Cern plans to store between several hundred terabytes and a few
petabytes of data. Over 10 years, the database would need to store
100Pbytes, said Jamie Shiers, database group leader at Cern.
An Oracle customer for 20 years, Cern has rolled out the technology
throughout the organisation, using it to book meeting rooms, manage
the network and power e-business operations.

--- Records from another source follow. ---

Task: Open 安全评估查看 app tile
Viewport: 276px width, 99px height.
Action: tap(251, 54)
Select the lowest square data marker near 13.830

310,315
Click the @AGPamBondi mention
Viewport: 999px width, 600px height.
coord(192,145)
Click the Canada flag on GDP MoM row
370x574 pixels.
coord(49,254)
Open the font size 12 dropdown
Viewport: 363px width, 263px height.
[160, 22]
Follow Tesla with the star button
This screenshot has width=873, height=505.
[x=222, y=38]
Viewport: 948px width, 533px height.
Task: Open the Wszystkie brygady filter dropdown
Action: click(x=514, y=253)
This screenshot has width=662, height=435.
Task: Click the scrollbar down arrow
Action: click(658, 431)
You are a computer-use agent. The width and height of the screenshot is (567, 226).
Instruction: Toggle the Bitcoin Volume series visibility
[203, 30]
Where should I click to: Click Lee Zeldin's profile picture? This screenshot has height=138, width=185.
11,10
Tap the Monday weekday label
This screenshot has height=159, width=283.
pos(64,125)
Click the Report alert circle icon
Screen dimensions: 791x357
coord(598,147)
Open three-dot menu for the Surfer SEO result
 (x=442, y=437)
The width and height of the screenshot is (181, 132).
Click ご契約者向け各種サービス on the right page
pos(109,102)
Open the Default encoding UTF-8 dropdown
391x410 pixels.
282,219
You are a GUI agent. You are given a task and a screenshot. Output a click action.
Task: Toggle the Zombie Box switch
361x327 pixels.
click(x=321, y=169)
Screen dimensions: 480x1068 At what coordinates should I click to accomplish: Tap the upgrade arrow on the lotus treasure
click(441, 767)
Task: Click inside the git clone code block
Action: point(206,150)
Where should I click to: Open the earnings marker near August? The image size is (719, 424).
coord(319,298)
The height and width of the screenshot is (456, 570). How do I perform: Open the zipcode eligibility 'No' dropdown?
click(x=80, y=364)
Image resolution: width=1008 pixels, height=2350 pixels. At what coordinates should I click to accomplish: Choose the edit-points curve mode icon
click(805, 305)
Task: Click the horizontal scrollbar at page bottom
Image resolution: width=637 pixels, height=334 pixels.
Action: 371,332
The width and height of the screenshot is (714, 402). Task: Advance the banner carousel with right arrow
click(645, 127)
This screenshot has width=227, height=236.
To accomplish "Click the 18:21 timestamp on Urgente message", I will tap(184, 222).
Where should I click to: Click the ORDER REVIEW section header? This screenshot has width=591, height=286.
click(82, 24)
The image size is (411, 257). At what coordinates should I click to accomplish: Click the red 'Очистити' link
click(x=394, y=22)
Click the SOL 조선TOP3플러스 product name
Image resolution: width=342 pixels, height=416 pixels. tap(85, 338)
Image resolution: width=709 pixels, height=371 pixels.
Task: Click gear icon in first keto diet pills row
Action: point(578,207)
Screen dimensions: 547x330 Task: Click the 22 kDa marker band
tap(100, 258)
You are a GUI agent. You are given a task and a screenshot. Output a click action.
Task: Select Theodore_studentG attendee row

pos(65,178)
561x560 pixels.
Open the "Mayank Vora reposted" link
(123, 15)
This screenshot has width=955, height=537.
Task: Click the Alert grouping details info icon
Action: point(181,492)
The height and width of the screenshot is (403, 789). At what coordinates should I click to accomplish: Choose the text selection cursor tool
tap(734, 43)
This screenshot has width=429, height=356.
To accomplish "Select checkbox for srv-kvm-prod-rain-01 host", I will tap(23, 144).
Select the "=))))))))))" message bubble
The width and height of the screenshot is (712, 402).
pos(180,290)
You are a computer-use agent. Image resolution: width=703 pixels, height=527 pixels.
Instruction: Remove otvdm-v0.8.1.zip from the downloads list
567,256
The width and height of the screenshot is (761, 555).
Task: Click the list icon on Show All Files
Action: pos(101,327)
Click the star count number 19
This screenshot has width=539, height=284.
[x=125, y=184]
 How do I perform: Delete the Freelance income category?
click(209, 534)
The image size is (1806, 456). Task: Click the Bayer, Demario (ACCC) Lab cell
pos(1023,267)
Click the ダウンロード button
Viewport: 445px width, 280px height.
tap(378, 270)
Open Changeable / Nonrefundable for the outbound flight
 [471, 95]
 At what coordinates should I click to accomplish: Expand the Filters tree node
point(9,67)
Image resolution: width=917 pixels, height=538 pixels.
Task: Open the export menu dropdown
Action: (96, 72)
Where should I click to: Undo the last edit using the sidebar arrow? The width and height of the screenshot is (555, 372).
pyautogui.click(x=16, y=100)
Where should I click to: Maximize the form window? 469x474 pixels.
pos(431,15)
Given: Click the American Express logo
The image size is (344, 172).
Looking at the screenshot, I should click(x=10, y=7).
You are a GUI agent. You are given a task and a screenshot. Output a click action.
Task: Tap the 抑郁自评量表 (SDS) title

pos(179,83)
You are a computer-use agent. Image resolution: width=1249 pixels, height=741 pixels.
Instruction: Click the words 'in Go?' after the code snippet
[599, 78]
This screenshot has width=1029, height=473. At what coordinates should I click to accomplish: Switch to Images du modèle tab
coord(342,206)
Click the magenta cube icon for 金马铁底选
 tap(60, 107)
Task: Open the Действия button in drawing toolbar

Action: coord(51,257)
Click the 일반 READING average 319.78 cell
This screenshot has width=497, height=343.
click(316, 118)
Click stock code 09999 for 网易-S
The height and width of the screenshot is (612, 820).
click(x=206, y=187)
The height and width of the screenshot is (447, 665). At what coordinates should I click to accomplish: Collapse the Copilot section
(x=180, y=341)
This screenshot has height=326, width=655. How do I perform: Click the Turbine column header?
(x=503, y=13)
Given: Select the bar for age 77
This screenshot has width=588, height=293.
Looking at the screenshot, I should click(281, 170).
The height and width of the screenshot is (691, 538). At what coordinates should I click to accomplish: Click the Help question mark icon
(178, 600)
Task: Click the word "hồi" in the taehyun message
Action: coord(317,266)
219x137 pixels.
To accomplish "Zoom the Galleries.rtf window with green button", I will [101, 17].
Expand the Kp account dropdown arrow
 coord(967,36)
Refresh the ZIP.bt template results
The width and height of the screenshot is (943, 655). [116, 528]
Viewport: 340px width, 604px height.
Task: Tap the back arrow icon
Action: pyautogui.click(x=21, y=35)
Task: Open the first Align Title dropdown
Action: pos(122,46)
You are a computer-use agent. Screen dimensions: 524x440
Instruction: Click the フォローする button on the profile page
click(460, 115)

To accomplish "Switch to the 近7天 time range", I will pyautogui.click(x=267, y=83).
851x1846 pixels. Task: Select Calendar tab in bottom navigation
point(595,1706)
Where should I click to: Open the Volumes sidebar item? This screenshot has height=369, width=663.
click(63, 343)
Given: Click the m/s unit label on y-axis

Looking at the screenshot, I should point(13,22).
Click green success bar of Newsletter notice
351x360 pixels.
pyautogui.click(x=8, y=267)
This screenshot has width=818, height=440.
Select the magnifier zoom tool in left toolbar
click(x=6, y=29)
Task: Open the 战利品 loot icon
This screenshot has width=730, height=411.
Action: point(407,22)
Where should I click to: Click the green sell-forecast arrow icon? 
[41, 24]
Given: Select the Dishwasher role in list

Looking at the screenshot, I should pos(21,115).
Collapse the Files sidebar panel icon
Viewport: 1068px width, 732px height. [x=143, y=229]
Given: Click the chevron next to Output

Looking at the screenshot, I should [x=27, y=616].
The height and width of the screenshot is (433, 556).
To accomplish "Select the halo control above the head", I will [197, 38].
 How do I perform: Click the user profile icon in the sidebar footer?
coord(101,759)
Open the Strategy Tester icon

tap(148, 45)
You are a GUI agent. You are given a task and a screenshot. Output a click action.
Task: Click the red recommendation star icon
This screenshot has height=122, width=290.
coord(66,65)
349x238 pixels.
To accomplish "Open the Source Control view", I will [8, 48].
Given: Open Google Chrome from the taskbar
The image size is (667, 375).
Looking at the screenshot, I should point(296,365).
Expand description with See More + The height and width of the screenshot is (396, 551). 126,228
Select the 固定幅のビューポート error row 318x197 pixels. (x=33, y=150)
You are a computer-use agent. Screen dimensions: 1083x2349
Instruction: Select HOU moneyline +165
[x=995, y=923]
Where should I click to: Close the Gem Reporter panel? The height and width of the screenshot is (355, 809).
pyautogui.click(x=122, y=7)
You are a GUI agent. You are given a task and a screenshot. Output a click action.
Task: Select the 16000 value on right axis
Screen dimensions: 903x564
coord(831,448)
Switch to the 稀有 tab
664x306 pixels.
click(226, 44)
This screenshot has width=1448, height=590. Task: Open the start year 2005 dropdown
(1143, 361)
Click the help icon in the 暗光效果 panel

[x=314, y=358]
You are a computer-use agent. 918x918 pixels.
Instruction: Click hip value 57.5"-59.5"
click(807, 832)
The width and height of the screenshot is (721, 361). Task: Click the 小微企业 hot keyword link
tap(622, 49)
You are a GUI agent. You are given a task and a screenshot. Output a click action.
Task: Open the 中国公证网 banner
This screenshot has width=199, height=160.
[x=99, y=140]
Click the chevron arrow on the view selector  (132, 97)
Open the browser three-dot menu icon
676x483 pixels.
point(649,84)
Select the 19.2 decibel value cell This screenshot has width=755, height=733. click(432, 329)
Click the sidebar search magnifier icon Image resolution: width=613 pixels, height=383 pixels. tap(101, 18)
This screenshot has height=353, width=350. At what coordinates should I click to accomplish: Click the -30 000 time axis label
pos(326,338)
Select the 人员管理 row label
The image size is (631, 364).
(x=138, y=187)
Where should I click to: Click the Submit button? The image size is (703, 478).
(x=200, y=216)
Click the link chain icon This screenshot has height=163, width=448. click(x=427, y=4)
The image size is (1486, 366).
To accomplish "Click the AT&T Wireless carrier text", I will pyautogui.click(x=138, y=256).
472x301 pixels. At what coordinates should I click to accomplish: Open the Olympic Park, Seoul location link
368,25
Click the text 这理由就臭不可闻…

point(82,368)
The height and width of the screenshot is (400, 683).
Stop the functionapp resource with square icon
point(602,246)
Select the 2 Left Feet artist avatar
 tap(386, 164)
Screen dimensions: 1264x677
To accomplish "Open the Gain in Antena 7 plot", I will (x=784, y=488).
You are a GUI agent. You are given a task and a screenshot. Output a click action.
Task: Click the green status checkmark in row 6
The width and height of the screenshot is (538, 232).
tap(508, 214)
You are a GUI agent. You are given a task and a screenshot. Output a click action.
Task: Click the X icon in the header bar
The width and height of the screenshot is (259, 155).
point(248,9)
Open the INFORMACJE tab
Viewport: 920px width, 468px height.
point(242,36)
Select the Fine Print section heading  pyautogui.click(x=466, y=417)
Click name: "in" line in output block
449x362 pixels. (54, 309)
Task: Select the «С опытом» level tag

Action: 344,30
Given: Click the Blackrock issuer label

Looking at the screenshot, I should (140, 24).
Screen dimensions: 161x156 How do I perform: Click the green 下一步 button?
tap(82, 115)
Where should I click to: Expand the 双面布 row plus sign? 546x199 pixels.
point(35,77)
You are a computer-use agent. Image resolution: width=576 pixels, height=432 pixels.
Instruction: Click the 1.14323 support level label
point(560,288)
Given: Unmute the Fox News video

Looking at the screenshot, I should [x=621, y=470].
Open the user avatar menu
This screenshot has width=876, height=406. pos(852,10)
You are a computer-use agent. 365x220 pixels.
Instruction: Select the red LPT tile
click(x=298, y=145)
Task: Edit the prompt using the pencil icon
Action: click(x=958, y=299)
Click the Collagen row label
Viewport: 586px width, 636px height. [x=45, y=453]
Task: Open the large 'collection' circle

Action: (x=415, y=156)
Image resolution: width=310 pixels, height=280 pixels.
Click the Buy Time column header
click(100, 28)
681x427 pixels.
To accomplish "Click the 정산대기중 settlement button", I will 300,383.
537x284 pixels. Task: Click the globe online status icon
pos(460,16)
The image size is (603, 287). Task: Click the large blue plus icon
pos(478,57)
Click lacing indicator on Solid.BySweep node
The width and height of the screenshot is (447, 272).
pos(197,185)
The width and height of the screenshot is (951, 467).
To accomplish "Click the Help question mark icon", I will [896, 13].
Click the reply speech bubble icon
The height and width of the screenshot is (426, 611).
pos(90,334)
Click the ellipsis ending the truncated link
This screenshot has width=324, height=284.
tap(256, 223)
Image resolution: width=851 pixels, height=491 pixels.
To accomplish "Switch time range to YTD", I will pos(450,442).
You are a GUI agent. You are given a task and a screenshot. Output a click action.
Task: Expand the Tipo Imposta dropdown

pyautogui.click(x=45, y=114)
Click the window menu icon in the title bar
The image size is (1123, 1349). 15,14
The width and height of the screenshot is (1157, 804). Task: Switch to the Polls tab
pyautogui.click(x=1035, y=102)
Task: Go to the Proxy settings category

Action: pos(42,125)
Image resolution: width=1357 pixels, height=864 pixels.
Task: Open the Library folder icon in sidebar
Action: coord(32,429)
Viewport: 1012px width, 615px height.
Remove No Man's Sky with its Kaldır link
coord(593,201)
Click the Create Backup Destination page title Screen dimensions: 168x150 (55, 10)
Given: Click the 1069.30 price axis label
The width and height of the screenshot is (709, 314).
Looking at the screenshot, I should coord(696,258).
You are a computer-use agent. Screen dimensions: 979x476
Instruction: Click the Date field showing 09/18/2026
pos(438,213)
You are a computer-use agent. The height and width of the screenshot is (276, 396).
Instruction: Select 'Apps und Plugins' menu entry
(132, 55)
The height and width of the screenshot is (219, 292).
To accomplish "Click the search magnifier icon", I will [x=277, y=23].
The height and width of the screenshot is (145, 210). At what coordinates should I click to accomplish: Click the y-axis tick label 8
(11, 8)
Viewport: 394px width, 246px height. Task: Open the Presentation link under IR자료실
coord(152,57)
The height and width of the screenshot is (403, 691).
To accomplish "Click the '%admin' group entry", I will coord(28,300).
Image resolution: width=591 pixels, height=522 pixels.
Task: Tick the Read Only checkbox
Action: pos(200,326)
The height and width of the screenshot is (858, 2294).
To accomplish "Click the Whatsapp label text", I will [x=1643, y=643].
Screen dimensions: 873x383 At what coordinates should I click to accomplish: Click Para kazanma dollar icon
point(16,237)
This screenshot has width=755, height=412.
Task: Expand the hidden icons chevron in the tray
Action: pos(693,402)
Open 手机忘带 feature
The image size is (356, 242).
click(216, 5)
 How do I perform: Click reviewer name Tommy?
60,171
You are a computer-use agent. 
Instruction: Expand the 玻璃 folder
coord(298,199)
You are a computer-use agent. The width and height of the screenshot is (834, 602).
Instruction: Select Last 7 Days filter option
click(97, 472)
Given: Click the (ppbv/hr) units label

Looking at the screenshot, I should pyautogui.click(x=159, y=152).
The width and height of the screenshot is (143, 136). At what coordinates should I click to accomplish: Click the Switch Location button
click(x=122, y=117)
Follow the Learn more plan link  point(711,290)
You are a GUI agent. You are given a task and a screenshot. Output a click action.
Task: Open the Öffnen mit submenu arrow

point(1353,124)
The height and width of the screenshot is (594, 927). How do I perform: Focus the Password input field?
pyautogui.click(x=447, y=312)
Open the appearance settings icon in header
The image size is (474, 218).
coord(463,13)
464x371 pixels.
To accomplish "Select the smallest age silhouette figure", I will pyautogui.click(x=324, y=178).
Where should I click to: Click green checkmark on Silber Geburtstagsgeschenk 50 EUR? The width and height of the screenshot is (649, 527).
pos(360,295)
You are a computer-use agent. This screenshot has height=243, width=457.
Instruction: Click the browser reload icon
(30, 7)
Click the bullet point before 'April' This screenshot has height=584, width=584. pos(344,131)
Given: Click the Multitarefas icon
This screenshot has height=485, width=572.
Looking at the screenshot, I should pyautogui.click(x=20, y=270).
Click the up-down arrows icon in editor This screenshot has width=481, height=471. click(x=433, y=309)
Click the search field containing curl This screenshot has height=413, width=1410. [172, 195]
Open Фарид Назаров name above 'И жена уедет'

The organisation has transferred 300Tbytes of data from an object
database to Linux to Oracle since 2002. It is using Oracle
databases and application server software to track this data and to
schedule computational work.
By early 2004, Cern plans to use the Real Application Clusters
feature to provide high levels of availability on Cern's
grid.
"If the application related to the grid is unavailable, the grid
halts and you could lose all the computational work queued up to
run over the grid," said Shiers.
Shiers also highlighted the improvements Oracle has made in
processing "native numbers", which are used heavily in the
scientific community. "The Oracle database was always efficient
when dealing with figures such as $99.99, but it did not perform
when handling calculations," he said.
Shiers would like those numbers to be stored in the database with
no overheads, but if 100Pbytes of data were stored, an overhead
with a factor of two would double the storage requirements.
The Oracle database has also been used to decommission the previous
particle accelerator. "Every single component, every magnet, every
vacuum tube and every nut and bolt needs to be logged in the
database," he said. Moreover, Shiers said the components need to be
logged permanently. "We are not sure how to do this," he said. "It
is quite a demanding application."